[PATCH] drm/amdgpu: fix task hang from failed job submission during process kill

Mon Aug 11 08:18:15 UTC 2025

Hi,

title: this patch changes nothing in amdgpu.

Thus, the prefix must be drm/sched: Fix […]

Furthermore, please use scripts/get_maintainer. A few relevant folks
are missing. +Cc Danilo, Matthew

On Mon, 2025-08-11 at 15:20 +0800, Liu01 Tong wrote:
> During process kill, drm_sched_entity_flush() will kill the vm
> entities.
> 

What is a "vm entity"? This seems to be driver-specific language.

>  The following job submissions of this process will fail, and
> the resources of these jobs have not been released, nor have the fences
> been signalled, causing tasks to hang.
> 
> Fix by not doing job init when the entity is stopped. And when the job
> is already submitted, free the job resource if the entity is stopped.

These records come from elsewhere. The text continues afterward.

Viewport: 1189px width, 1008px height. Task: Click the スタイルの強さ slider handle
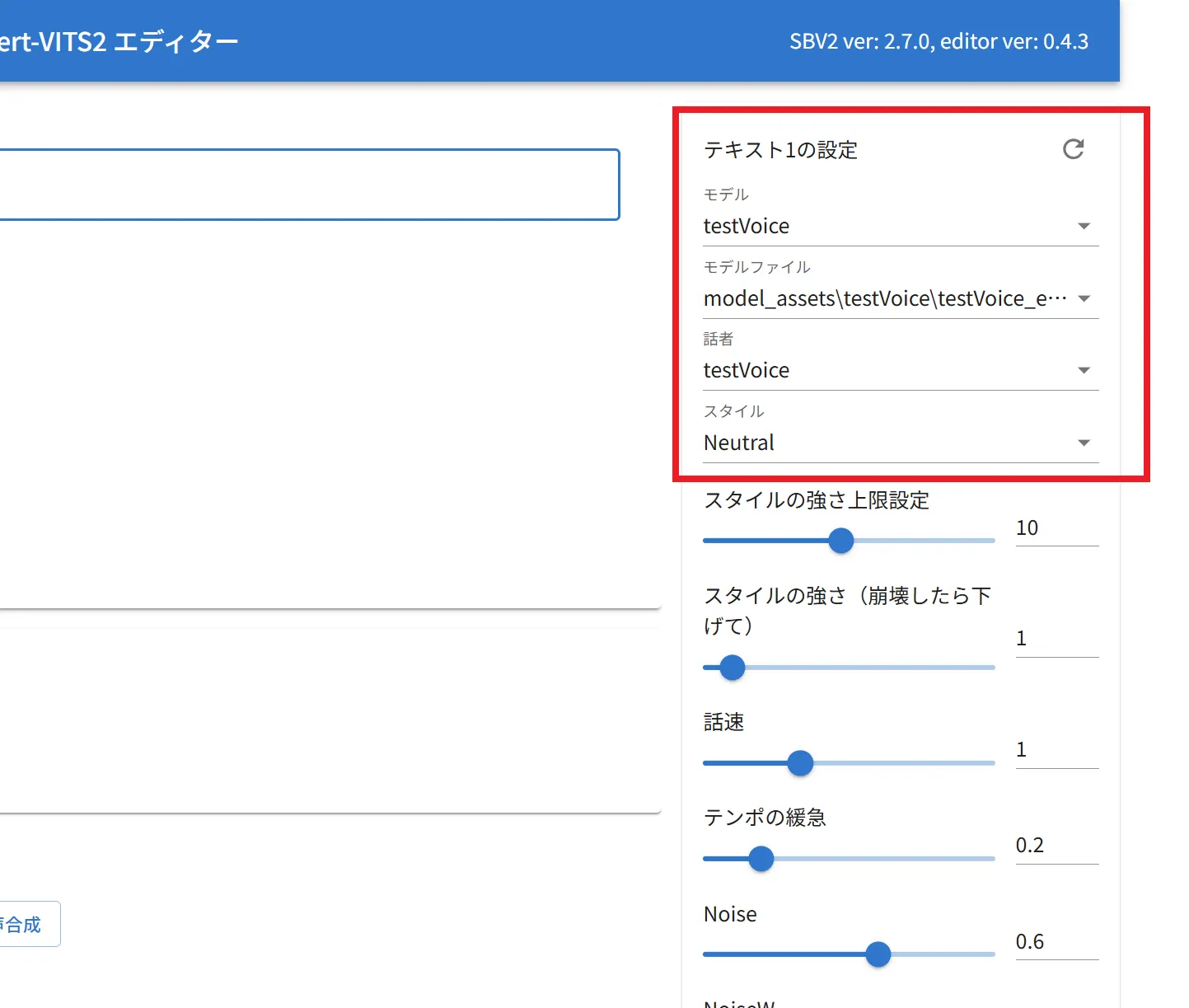coord(732,668)
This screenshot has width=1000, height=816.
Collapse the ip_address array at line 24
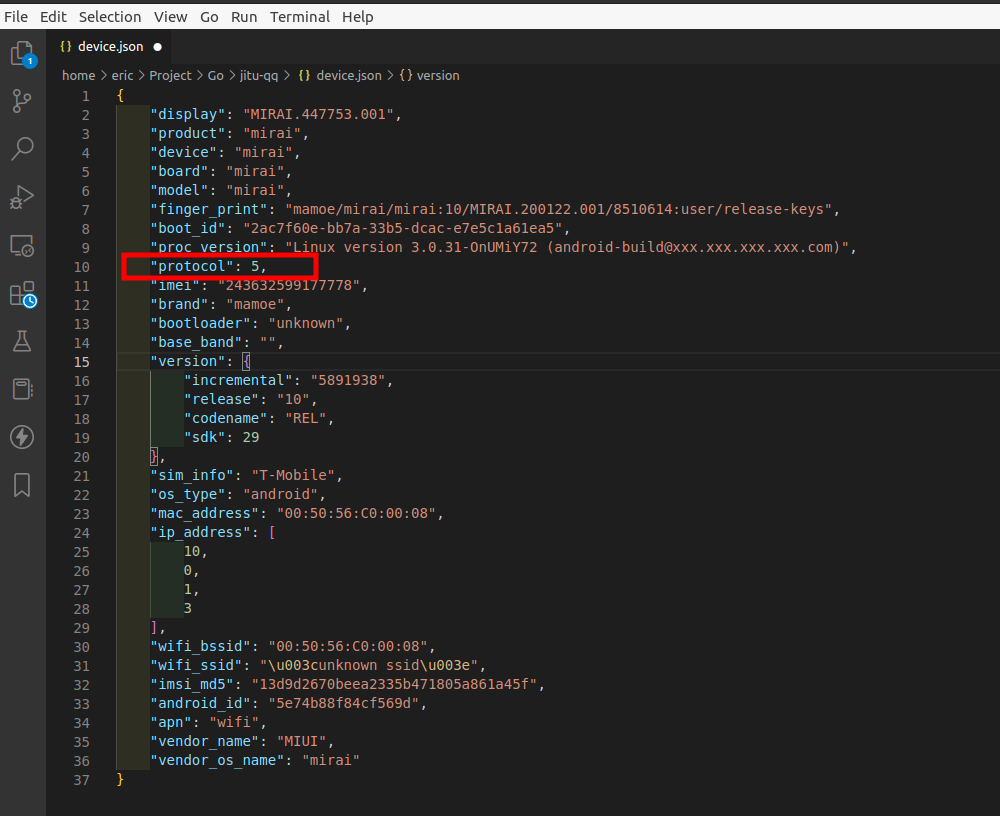click(x=105, y=532)
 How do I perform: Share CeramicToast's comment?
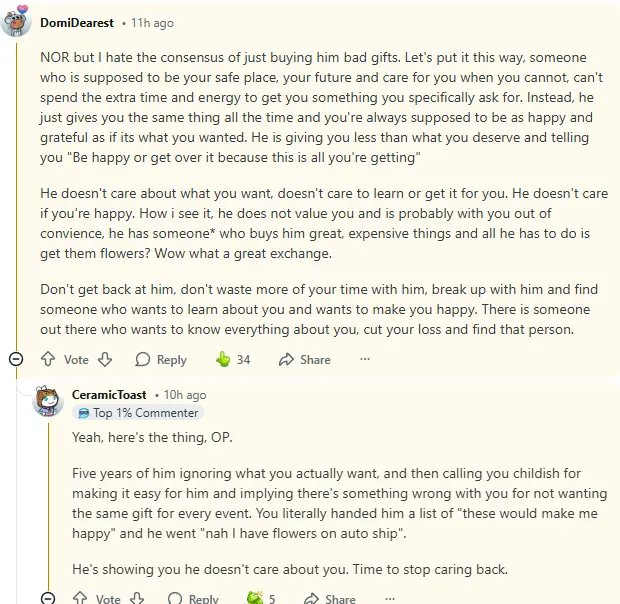click(331, 598)
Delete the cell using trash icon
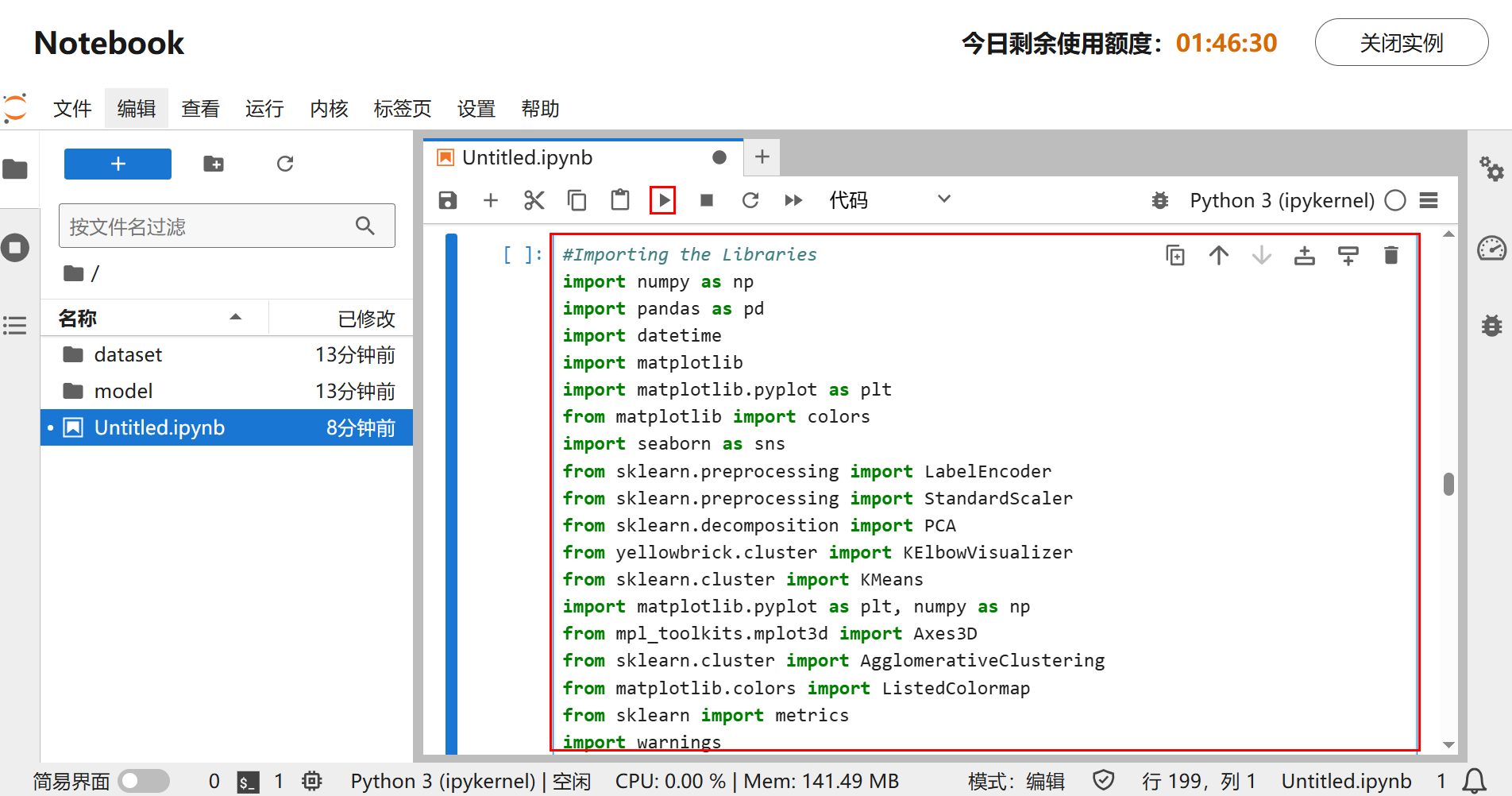The image size is (1512, 796). coord(1390,255)
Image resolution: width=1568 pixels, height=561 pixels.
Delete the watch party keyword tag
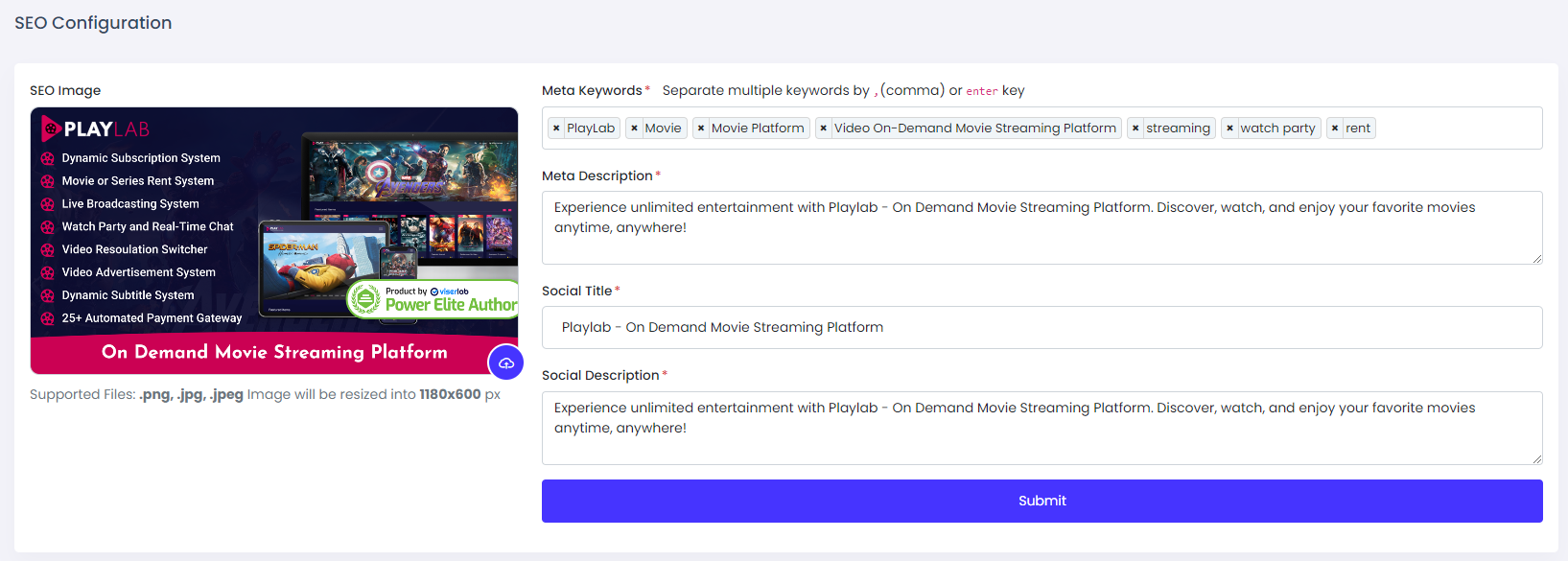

I'm not sure I can fully follow. Can you give more details on why that
bug doesn't always occur?

In general: Why is this something that needs to be fixed in the
scheduler? amdgpu knows when it killed an entity. Why can't it stop
submitting thereafter?

> 
> Signed-off-by: Liu01 Tong <Tong.Liu01 at amd.com>
> Signed-off-by: Lin.Cao <lincao12 at amd.com>

Two authors? AFAIK should contain a Co-authored-by tag then.

> ---
>  drivers/gpu/drm/scheduler/sched_entity.c | 13 +++++++------
>  drivers/gpu/drm/scheduler/sched_main.c   |  5 +++++
>  2 files changed, 12 insertions(+), 6 deletions(-)
> 
> diff --git a/drivers/gpu/drm/scheduler/sched_entity.c b/drivers/gpu/drm/scheduler/sched_entity.c
> index ac678de7fe5e..1e744b2eb2db 100644
> --- a/drivers/gpu/drm/scheduler/sched_entity.c
> +++ b/drivers/gpu/drm/scheduler/sched_entity.c
> @@ -570,6 +570,13 @@ void drm_sched_entity_push_job(struct drm_sched_job *sched_job)
>  	bool first;
>  	ktime_t submit_ts;
>  
> +	if (entity->stopped) {

This screams "race!" because you're checking for the entity being
stopped now without the lock, as was done before.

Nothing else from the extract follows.